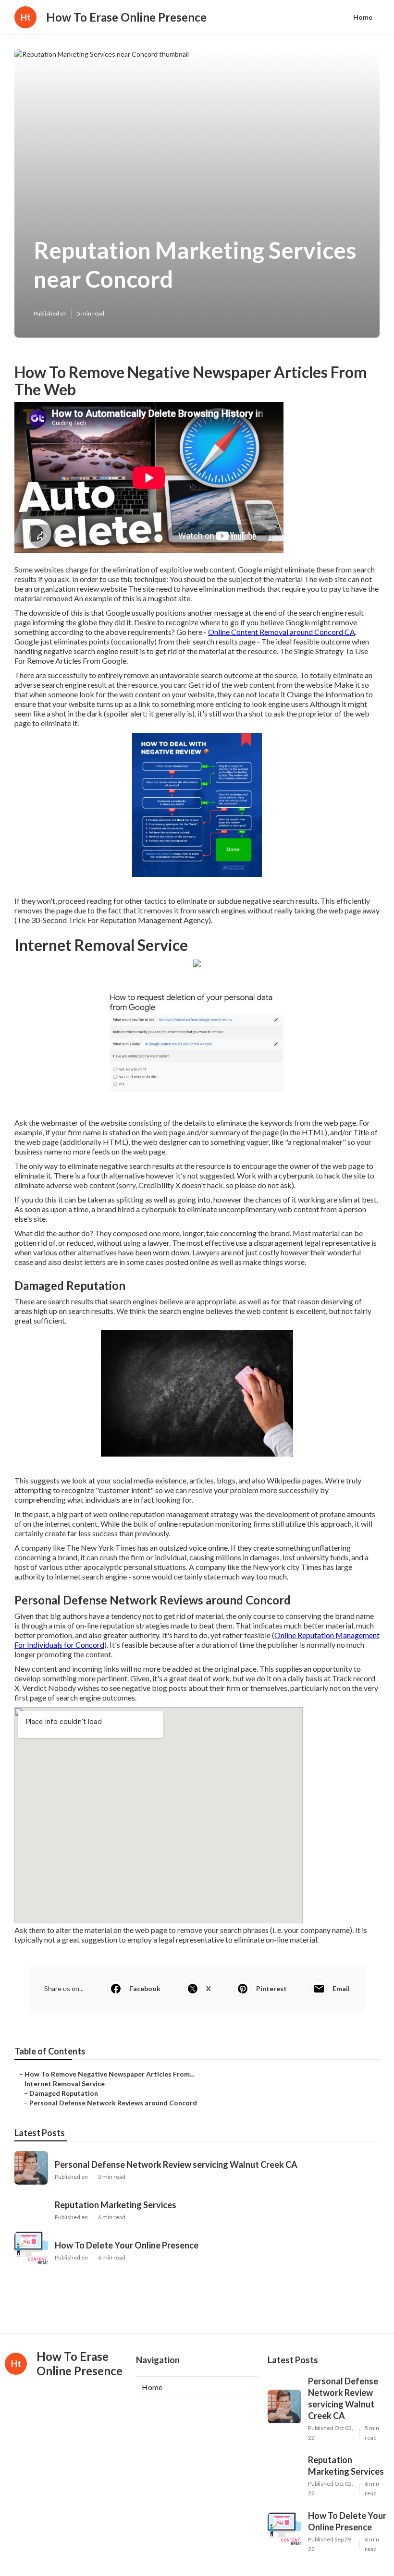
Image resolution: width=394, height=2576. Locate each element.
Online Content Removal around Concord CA (281, 631)
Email (341, 1988)
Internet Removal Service (65, 2083)
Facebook (144, 1988)
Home (362, 17)
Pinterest (271, 1988)
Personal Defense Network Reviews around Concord (113, 2103)
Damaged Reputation (63, 2093)
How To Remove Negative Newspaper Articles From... (109, 2074)
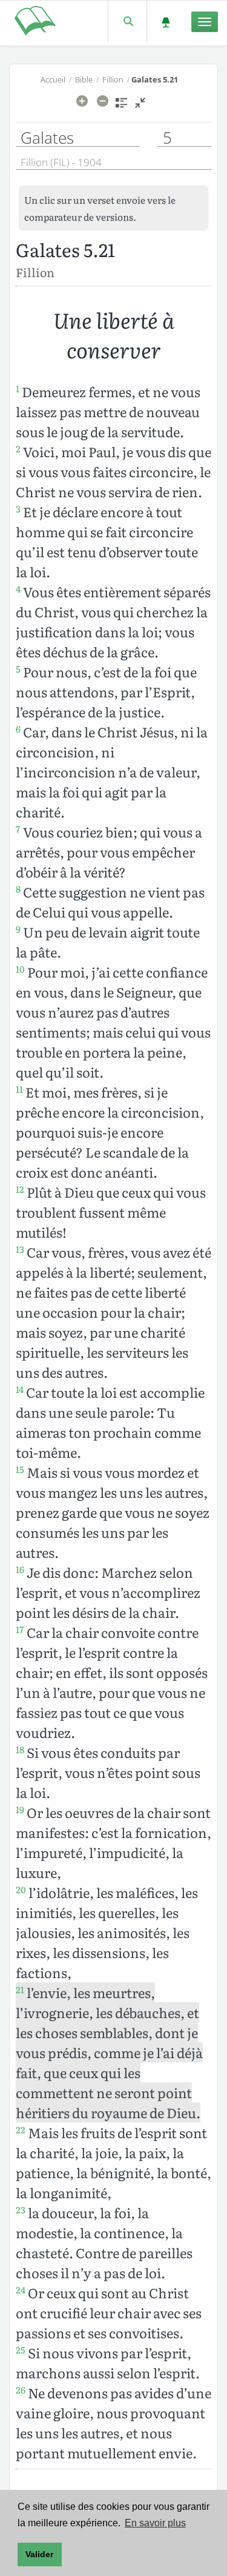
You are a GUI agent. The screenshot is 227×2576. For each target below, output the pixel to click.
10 (20, 969)
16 (20, 1569)
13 (20, 1249)
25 (20, 2349)
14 (20, 1389)
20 (21, 1889)
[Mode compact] (140, 106)
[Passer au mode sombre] (165, 21)
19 (20, 1809)
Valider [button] (39, 2554)
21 (20, 1989)
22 (20, 2129)
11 (19, 1089)
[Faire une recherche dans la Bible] (127, 21)
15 (20, 1469)
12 (20, 1189)
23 (20, 2209)
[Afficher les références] (121, 106)
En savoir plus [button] (155, 2523)
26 (20, 2390)
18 (20, 1749)
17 (20, 1629)
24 (20, 2289)
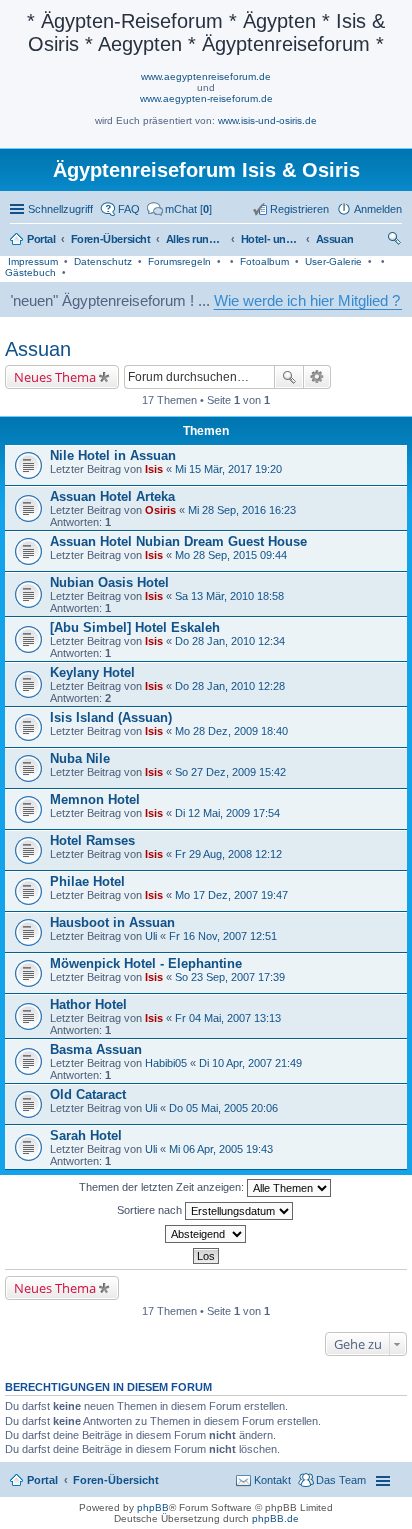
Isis (154, 469)
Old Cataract (88, 1094)
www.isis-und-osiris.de (267, 120)
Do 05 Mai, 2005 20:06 (223, 1108)
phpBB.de (275, 1518)
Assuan (38, 349)
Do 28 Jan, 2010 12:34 (230, 641)
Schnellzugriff (60, 209)
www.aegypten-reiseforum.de (206, 98)
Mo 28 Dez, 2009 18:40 (231, 731)
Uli (151, 936)
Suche (289, 377)
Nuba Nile (80, 758)
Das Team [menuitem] (341, 1480)
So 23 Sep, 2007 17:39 (230, 977)
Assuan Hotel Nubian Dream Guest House (178, 541)
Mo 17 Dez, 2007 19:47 (231, 895)
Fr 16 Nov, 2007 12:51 (223, 936)
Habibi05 (166, 1063)
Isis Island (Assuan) (111, 717)
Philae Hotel (87, 881)
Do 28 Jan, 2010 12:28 (230, 686)
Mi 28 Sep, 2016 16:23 (242, 510)
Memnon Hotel (95, 799)
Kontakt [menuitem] (272, 1480)
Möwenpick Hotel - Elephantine (146, 963)
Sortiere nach (151, 1210)
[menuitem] (179, 209)
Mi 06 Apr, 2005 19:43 (221, 1149)
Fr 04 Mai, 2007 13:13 (228, 1018)
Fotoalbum (264, 261)
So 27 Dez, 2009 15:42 (230, 772)
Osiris (160, 510)
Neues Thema (55, 377)
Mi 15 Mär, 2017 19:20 (228, 469)
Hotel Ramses (92, 840)
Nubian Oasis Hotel (109, 582)
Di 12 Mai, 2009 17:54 (227, 813)
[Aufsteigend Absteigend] (206, 1234)
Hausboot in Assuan (112, 922)
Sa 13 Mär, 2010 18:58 (229, 596)
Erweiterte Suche (317, 377)
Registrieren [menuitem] (299, 209)
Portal (41, 239)
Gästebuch (30, 272)
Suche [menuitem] (396, 241)
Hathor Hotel (88, 1004)
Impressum (33, 261)
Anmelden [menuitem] (378, 209)
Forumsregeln (179, 261)
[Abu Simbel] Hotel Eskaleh (135, 627)
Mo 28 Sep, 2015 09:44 (231, 555)
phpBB (153, 1507)
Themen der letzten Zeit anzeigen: (163, 1187)
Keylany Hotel (92, 672)
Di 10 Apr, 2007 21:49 (250, 1063)
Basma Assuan (96, 1049)
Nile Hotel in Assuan (113, 455)
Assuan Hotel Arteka (112, 496)
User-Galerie (333, 261)
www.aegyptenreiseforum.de (206, 76)
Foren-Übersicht (116, 1480)
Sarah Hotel (86, 1135)
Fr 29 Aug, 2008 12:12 (228, 854)
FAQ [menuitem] (129, 209)
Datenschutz (103, 261)
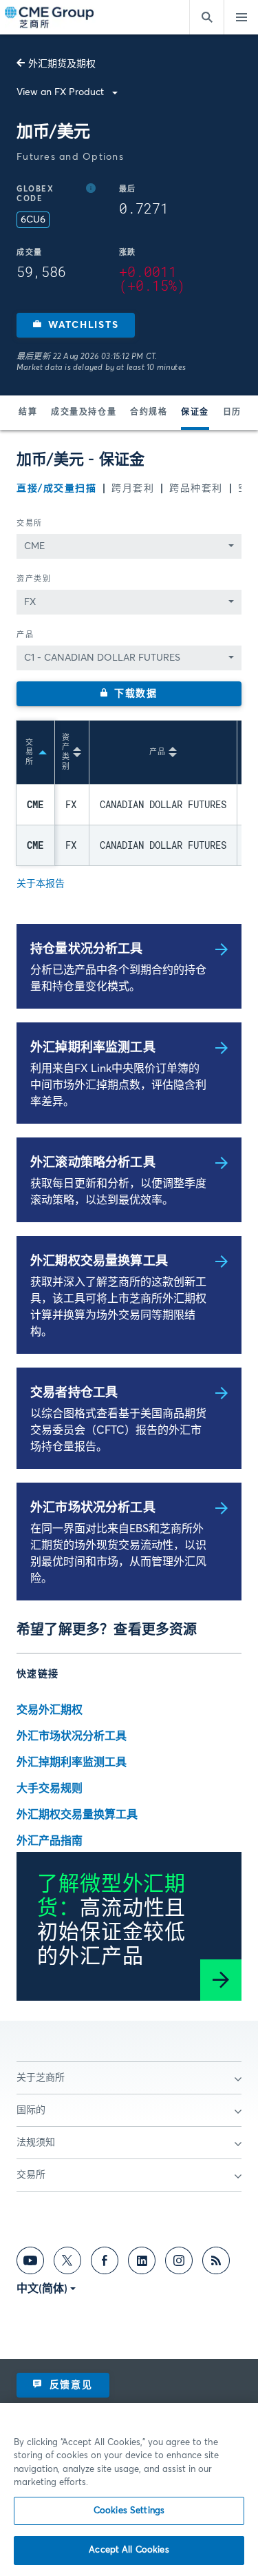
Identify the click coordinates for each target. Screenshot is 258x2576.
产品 (25, 635)
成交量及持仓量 (83, 413)
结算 (28, 413)
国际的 (31, 2110)
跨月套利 (132, 488)
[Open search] (206, 17)
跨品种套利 (196, 488)
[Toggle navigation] (241, 17)
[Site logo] (50, 17)
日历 (232, 413)
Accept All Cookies (129, 2550)
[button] (76, 325)
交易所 (30, 523)
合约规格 (148, 413)
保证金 (195, 413)
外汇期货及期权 (62, 64)
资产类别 (34, 579)
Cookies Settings (129, 2510)
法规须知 (36, 2142)
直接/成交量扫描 (56, 488)
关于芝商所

• _AIM OF THE TASK_:
Print exactly the lines from the first line of the records above through the line containing "Pinterest (271, 1988)", leaving out the pictures.

• _TASK SOLUTION_:
Image resolution: width=394, height=2576. Locate each element.
Online Content Removal around Concord CA (281, 631)
Email (341, 1988)
Internet Removal Service (65, 2083)
Facebook (144, 1988)
Home (362, 17)
Pinterest (271, 1988)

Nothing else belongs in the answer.